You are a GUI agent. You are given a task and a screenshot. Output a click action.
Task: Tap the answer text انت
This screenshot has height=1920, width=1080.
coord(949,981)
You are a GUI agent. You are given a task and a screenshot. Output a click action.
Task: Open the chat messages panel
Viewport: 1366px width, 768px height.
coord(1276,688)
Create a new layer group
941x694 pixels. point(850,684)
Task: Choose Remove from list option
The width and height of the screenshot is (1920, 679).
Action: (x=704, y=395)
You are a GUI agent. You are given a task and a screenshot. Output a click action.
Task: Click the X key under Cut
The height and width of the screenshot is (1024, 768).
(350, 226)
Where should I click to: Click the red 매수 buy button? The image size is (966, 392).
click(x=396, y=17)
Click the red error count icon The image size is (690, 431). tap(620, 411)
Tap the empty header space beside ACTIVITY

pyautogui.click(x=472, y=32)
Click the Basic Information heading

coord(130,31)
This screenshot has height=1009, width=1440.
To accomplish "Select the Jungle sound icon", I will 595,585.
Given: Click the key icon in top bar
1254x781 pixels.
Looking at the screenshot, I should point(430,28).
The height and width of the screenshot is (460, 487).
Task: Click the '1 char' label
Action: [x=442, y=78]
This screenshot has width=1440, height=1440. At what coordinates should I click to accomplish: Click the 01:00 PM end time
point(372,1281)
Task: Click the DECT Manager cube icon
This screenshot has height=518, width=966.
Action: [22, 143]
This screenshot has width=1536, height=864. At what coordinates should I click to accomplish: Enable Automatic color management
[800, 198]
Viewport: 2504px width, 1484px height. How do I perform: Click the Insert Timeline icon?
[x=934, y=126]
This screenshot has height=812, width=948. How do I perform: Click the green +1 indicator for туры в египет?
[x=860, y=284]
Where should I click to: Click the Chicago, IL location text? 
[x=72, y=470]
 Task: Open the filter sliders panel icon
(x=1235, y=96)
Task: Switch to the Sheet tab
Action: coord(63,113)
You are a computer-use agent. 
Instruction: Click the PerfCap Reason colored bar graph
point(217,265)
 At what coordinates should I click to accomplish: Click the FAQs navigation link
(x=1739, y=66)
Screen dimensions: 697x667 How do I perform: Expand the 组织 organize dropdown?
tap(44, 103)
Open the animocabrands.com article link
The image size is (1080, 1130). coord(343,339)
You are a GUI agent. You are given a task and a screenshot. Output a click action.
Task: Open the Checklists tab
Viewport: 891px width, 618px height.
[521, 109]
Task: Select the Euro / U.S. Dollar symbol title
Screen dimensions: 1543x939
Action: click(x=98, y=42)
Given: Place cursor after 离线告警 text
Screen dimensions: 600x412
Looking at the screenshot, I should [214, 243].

== Problem details ==
All lines from the one that holds "Task: Open the Checklists tab" through the end of the records are to be returned exactly, including both boundary lines, and no others.

== Exercise solution ==
Task: Open the Checklists tab
Viewport: 891px width, 618px height.
[521, 109]
Task: Select the Euro / U.S. Dollar symbol title
Screen dimensions: 1543x939
Action: click(x=98, y=42)
Given: Place cursor after 离线告警 text
Screen dimensions: 600x412
Looking at the screenshot, I should [214, 243].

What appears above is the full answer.